Under Ohio law, a local government is generally immune from liability except when injury, death or other loss stems from negligence by its employee while operating a motor vehicle in the course of doing their job. 

To prove negligence, a plaintiff must prove that a defendant disregarded a legal obligation and, as a direct result, the plaintiff was injured. On a public street, the duty imposed on a vehicle operator is based on a state’s traffic laws.  Thus, when a vehicle does not proceed in a lawful manner, the driver is presumptively deemed to have failed to use ordinary care. 

At the early stages of a lawsuit, a plaintiff does not need to demonstrate negligence with slam-dunk certainty.  It’s enough that the allegations in a complaint and a defendant’s responses raise at least a plausible disagreement on relevant and consequential factual matters.  The key question before the appeals court:  Based on the lower court record, could Zellous be deemed negligent in operating the garbage truck?  

The plaintiffs contended that Zellous violated his duty, as established in the Ohio traffic laws and by virtue of his statements in the deposition pertaining to the CDL manual.  State law requires vehicles to stay "as close as practicable to the right-hand curb or edge of the roadway" when approaching and making a right-hand turn.  The plaintiffs maintained that Zellous’s credibility was questionable because he was unaware that the manual sets out a technique that goes a step further.  By not closing the gap between the curb and his truck, they contended, Zellous effectively allowed Hines to proceed as she did.
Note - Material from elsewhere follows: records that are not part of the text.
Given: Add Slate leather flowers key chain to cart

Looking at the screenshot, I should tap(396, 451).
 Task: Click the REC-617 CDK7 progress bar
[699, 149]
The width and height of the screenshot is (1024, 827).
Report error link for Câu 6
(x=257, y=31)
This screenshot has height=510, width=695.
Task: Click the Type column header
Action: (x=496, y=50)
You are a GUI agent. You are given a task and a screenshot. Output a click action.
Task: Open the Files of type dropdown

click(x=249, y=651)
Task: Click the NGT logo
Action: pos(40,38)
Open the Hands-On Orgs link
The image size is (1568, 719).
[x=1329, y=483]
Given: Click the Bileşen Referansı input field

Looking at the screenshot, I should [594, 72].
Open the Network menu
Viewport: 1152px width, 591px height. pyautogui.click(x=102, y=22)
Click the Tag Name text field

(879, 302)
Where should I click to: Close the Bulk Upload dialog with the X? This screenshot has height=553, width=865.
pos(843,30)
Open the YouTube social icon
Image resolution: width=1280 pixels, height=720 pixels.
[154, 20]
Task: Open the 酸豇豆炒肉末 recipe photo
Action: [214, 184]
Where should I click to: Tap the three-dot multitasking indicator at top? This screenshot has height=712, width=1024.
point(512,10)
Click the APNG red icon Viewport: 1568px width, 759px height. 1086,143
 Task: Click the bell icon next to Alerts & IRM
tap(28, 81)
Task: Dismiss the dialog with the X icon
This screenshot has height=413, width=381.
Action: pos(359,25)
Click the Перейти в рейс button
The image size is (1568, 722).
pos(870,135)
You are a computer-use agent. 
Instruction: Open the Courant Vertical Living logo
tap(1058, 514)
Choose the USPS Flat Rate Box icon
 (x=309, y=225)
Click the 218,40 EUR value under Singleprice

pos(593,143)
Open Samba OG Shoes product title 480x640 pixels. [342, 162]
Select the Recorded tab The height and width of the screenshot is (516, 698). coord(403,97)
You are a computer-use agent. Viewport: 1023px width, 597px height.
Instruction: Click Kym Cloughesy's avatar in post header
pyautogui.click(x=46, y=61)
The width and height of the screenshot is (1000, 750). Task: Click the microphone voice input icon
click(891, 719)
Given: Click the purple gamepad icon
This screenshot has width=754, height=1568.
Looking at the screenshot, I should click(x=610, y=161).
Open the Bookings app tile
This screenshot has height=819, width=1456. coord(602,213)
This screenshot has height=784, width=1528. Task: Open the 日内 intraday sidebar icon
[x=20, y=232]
The appeals court rejected that argument.  “[N]o evidence in this record demonstrate[s] that the CDL manual creates an actionable standard of care under Ohio law,” said the three-judge panel. “The plaintiffs identified [rules for turns at intersections] as the controlling statute for this claim; however, that subdivision does not rigidly mandate any particular method of making right turns. The standard of care, for conducting a right turn as close to the curb or edge of the roadway, is one of practicability.”

Ohio law gives a "preferential status" to the vehicle with the right-of-way, which determines the standard of care owed. "Right-of-way" is defined as the "right of a vehicle, . . . to proceed uninterruptedly in a lawful manner in the direction in which it . . . is moving in preference to another vehicle, . . . approaching from a different direction into its or the individual's path." Furthermore, the driver with the right-of-way has no duty to yield, avoid, or even look for other drivers who may threaten to violate that right-of-way.  Thus, if Zellous  properly conducted the right turn although unaware of Hines's encroachment, the plaintiffs could not establish that Zellous owed Hines a duty to prevent the collision.  So, exactly how proper was Zellous’s turn? 

“Zellous was lawfully conducting a right turn as close as practical to the right curb given the turning radius of the truck,” the appeals court noted.  “As a result, he maintained the right-of-way at the intersection as it relates to all traffic approaching him from a different direction, such as a vehicle entering the space he created to navigate the tight intersection.  * * * [H]e had no duty to look for or yield to her attempt to overtake on the right because, as a matter of law, he could assume that Hines would be driving in a lawful manner. The undisputed evidence established that Zellous was not aware of Hines’s presence in the gap as he commenced his turn.”

With respect to Hines, the appeals court found that her attempt to pass Hines in the right was not lawful.  “[T]here is only one lane of travel in the direction the parties were traveling at this intersection,” the panel continued.  “Thus, Hines could only overtake Zellous's truck if he was turning or intending to turn left. There is no evidence that Zellous intended to turn left. * * * [S]he was required to yield to Zellous's right-of-way.”

No trial would be necessary.  “[The plaintiffs] are unable to establish an issue of material fact as to whether the city employee was negligent in the operation of his vehicle .  .  .  , and as a result, they have not demonstrated an exception to the general grant of immunity,” the panel concluded.

Hines v. City of Cleveland, No. 11218, Ohio Ct. App., Eighth Dist., July 20, 2023.